Nice article on Cabaret in Art News - discusses an issue I always find difficult to explain - i.e. just what the hell is Cabaret anyway. Naked Girls in Feathers? Guys in Tuxedo and Whiteface? An unconnected set of skits? Provocation? Entertainment?
I think he's still defining it against that mainstay of US Cabaret - the aging singer hacking their way through a bunch of broadway songs in a wood paneled hotel bar - an entertainment form in which I have less than zero interest - but it's got some nice points...
"Main Entry: cab·a·ret
Pronunciation: \ˌka-bə-ˈrā, ˈka-bə-ˌ\
Function: noun
Etymology: French, from Middle French dial. (Picard or Walloon), from Middle Dutch, alteration of cambret, cameret, from Middle French dial. (Picard) camberete small room, ultimately from Late Latin camera -- more at chamber
Date: 1655
1 archaic : a shop selling wines and liquors
2 a : a restaurant serving liquor and providing entertainment (as by singers or dancers) : nightclub b : the show provided at a cabaret
There's only a small scene here in San Francisco.
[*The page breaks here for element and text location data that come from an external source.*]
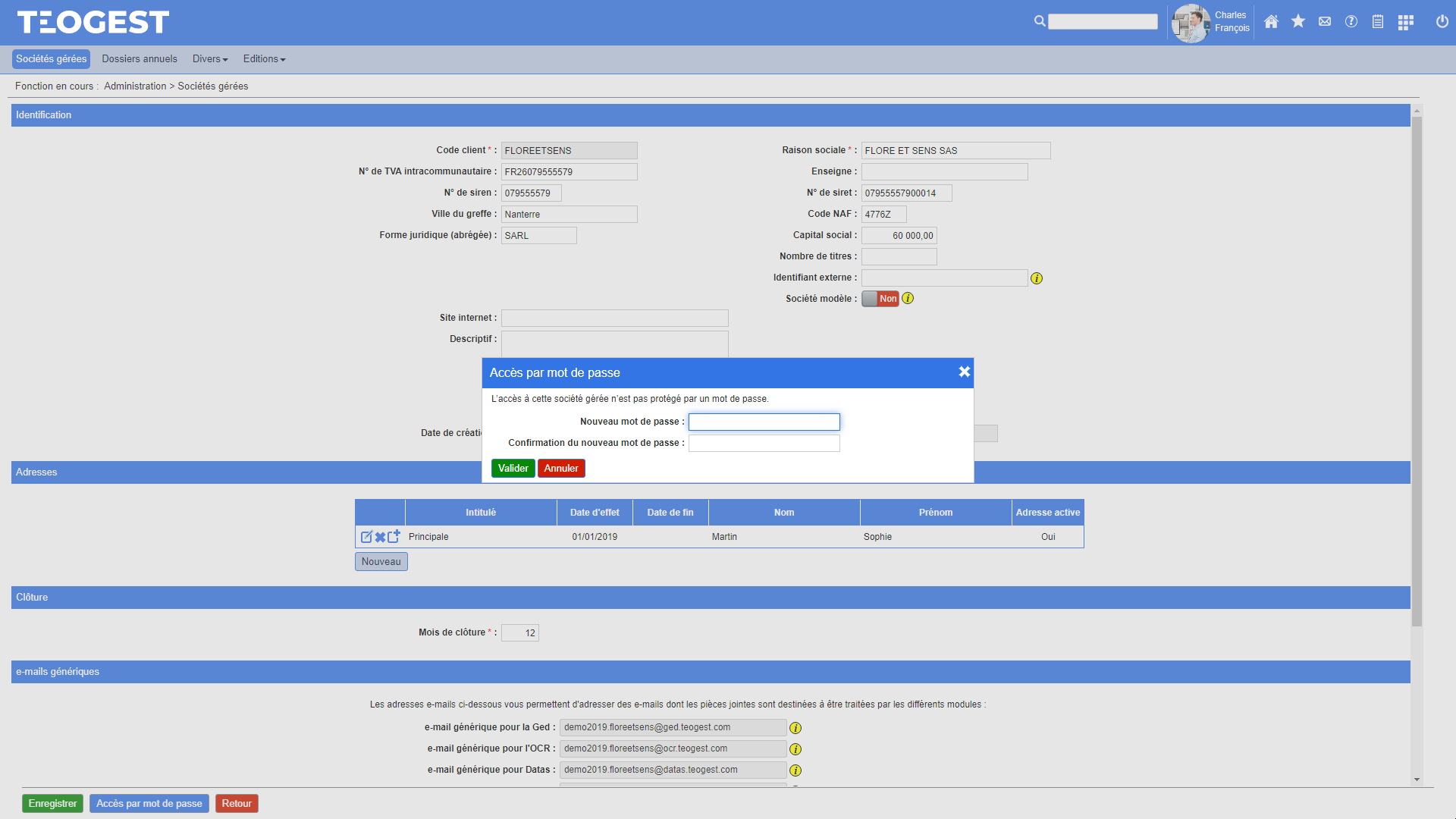Viewport: 1456px width, 819px height.
Task: Edit the Principale address row
Action: (366, 537)
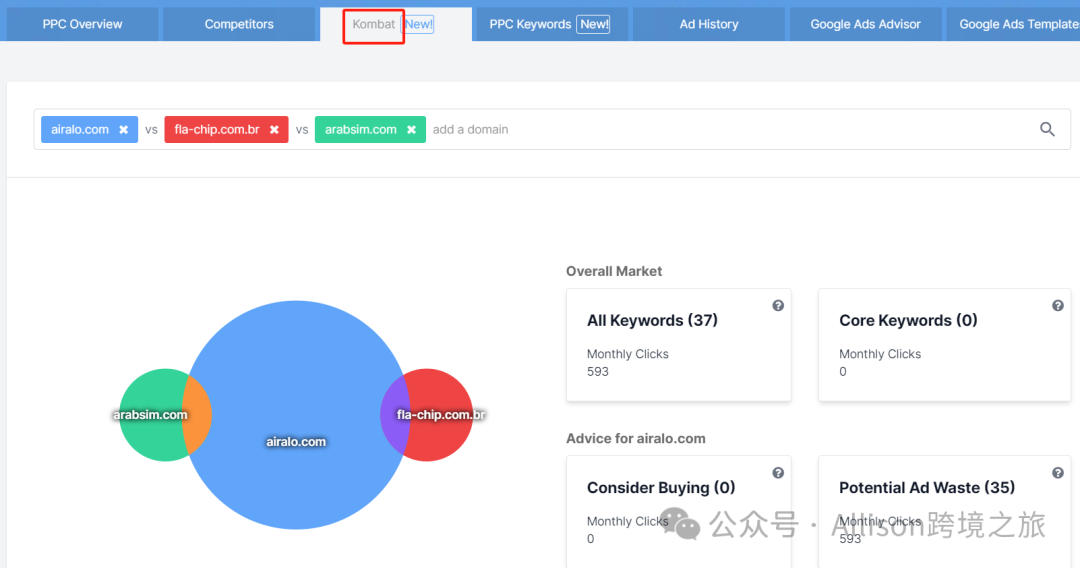Remove fla-chip.com.br domain tag
This screenshot has width=1080, height=568.
pyautogui.click(x=274, y=129)
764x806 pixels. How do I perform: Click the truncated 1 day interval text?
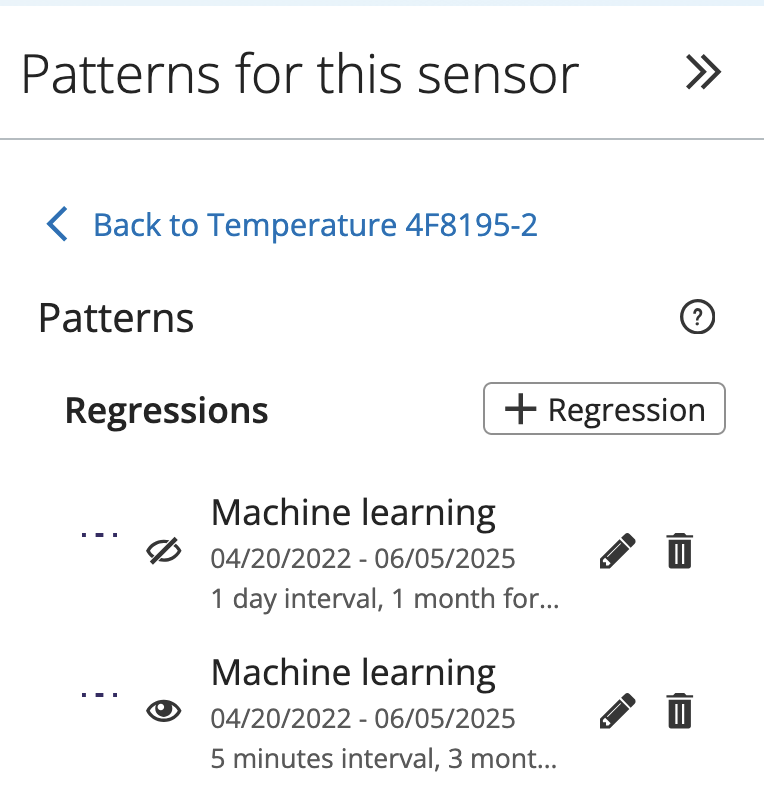(x=385, y=598)
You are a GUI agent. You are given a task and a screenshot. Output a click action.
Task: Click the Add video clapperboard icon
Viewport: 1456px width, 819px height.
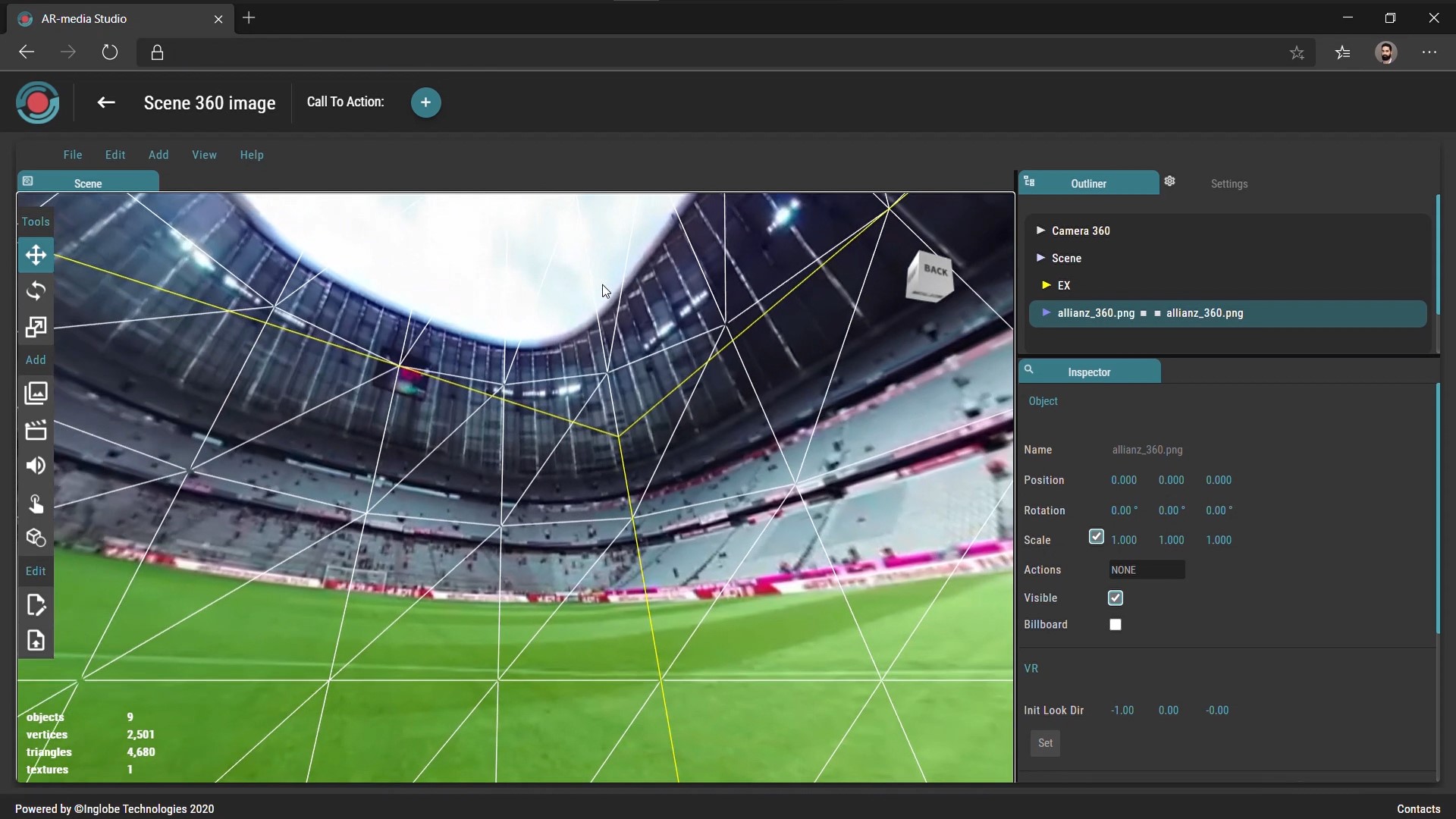click(36, 430)
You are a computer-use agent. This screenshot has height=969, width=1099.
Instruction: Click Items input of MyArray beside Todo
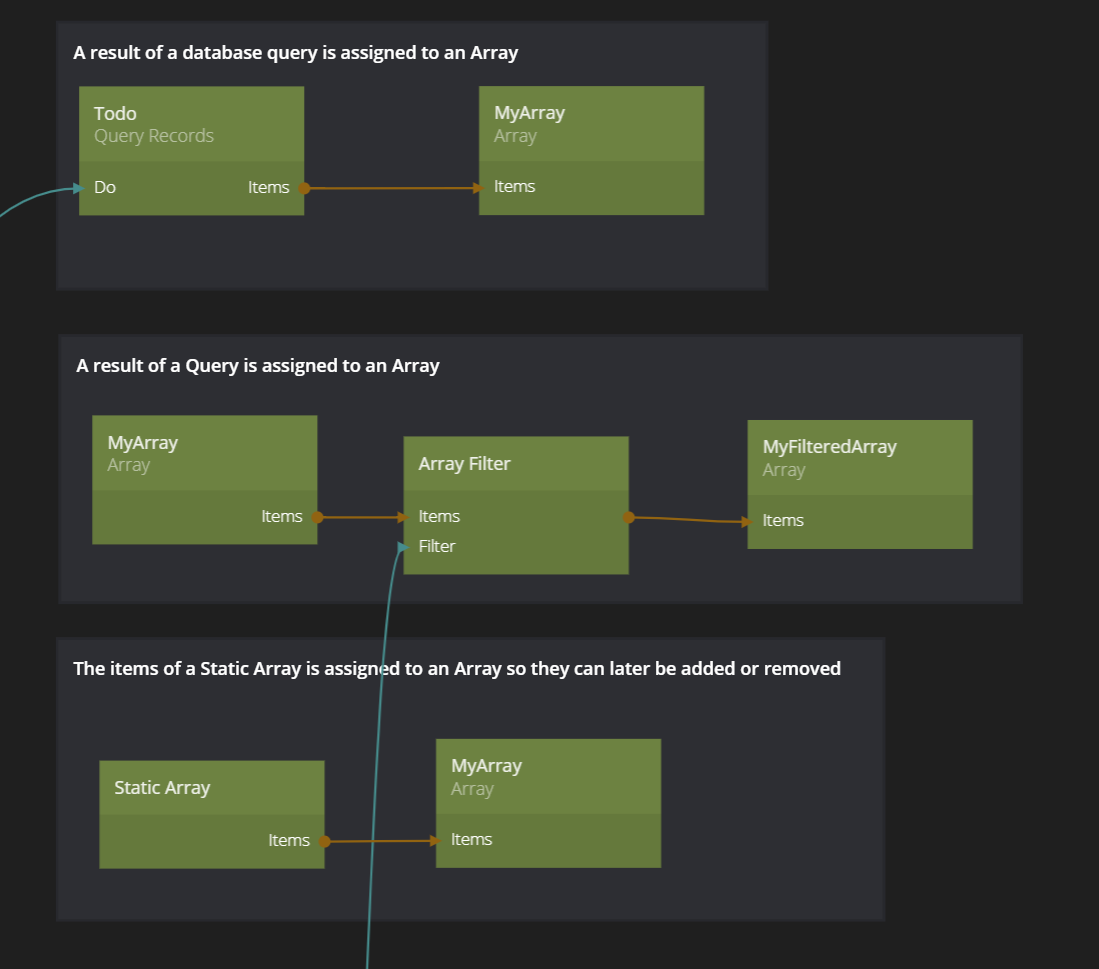514,187
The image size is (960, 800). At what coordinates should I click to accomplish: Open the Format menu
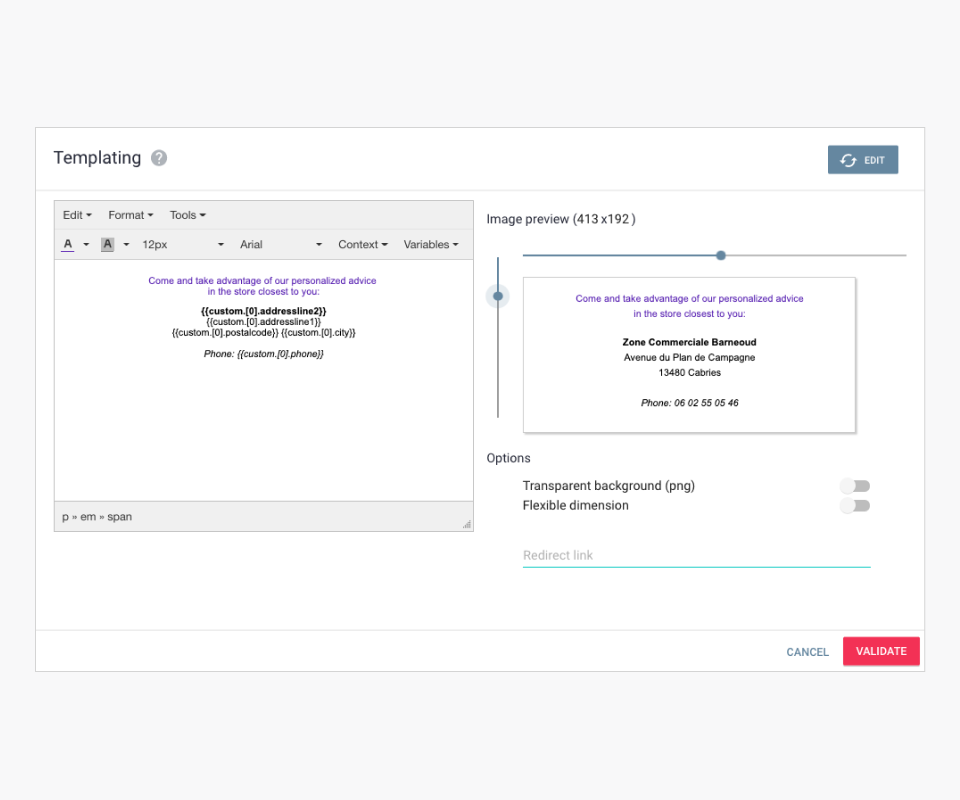pos(131,215)

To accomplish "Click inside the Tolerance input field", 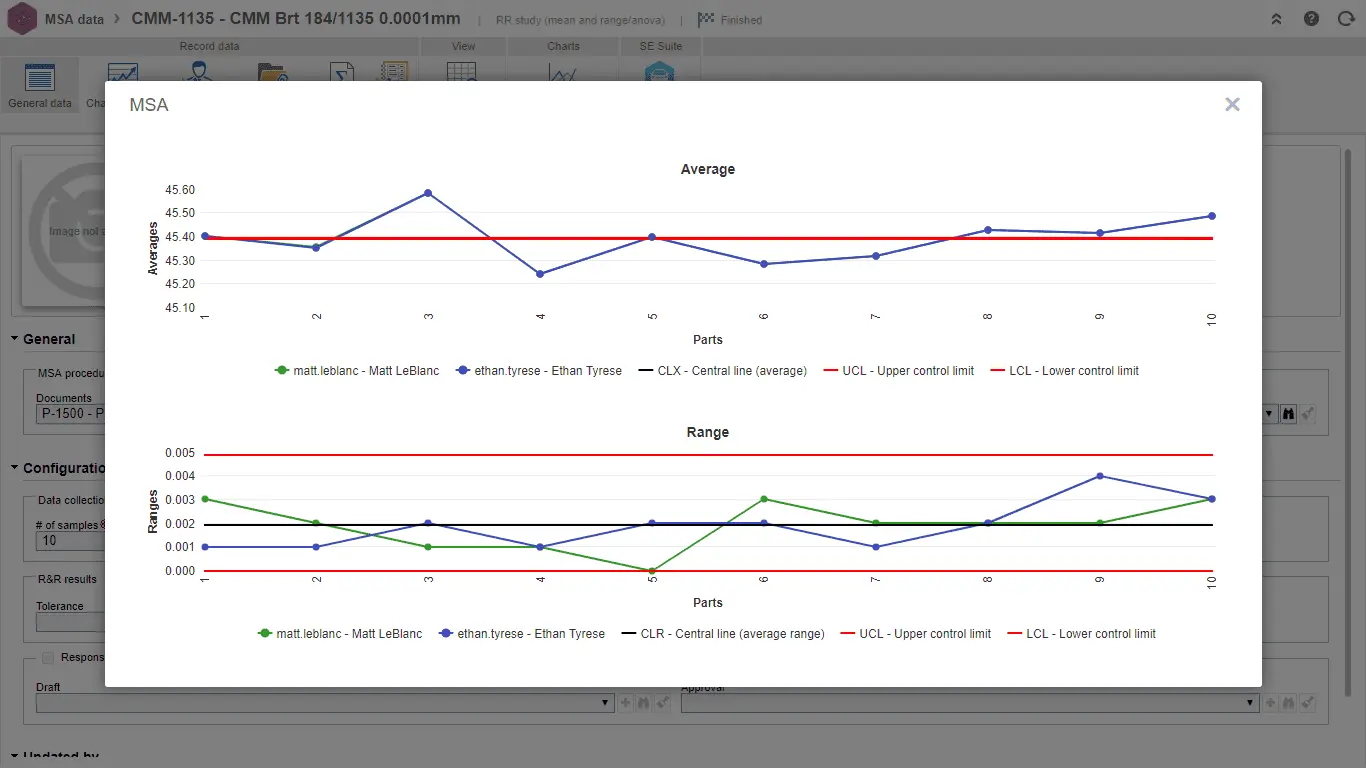I will [x=70, y=622].
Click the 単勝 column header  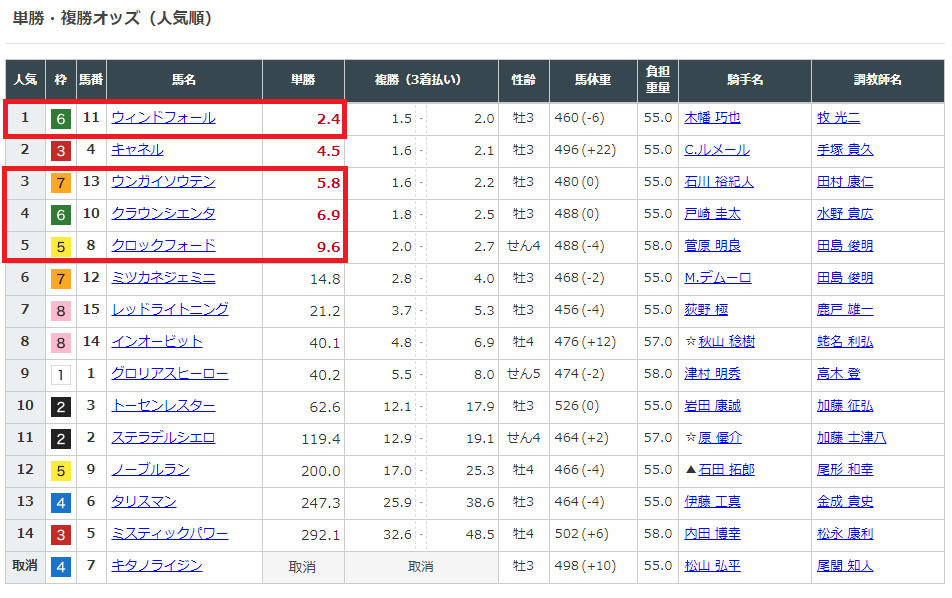(x=303, y=80)
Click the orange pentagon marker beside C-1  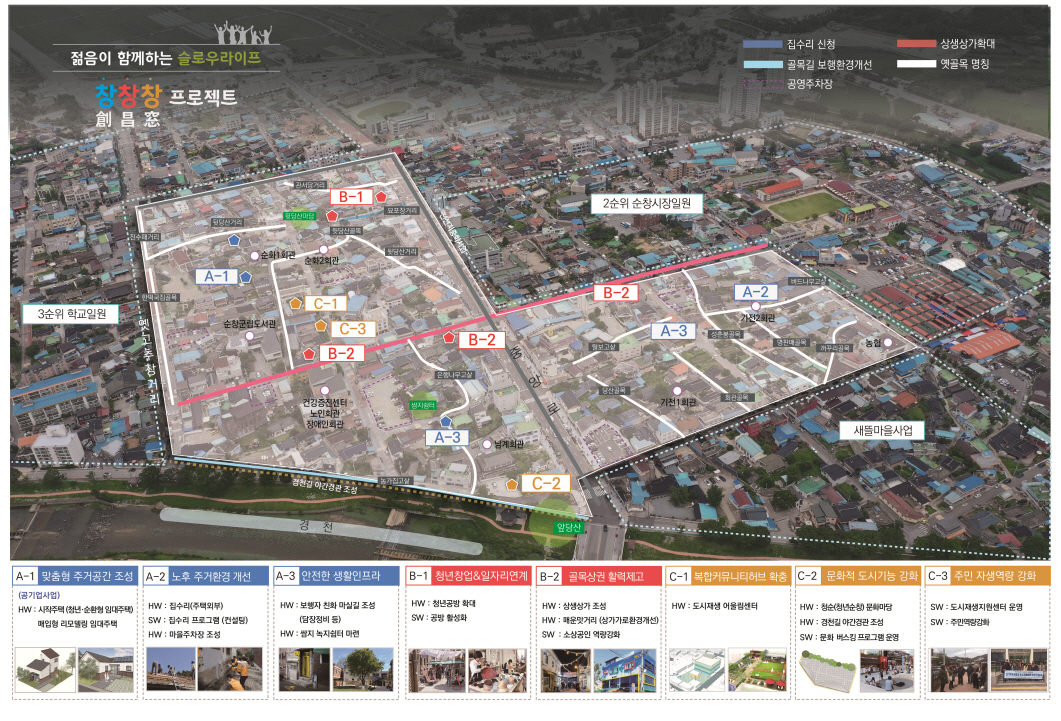[295, 303]
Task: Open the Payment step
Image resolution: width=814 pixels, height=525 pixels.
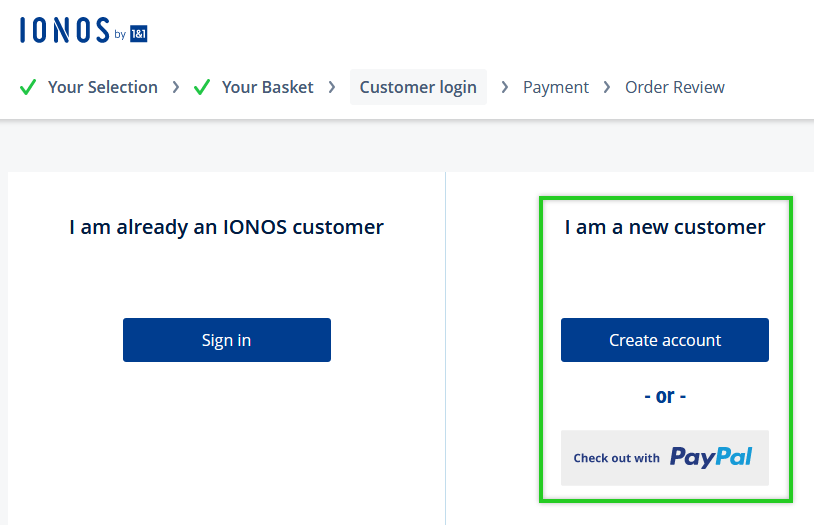Action: (x=556, y=87)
Mostly it's based out of a venue called The Rzazz Room, a low-ceilinged nook in a corner of the Hotel Nikko downtown. But other venues host cabaret-like events such as Yoshi's, Bimbo's, The Exit Theatre, The Eureka Theatre and the Marine's Memorial Theatre.
It's really a very amorphous artform that seems to feed on the outer edges of other more well-defined genres such as musical theatre, jazz and singer-songwriting. Few artists these days can be said to be truly indigenous to cabaret. I suppose that's not surprising when the word itself means a container for art -- the walls between which it exists -- than the art itself."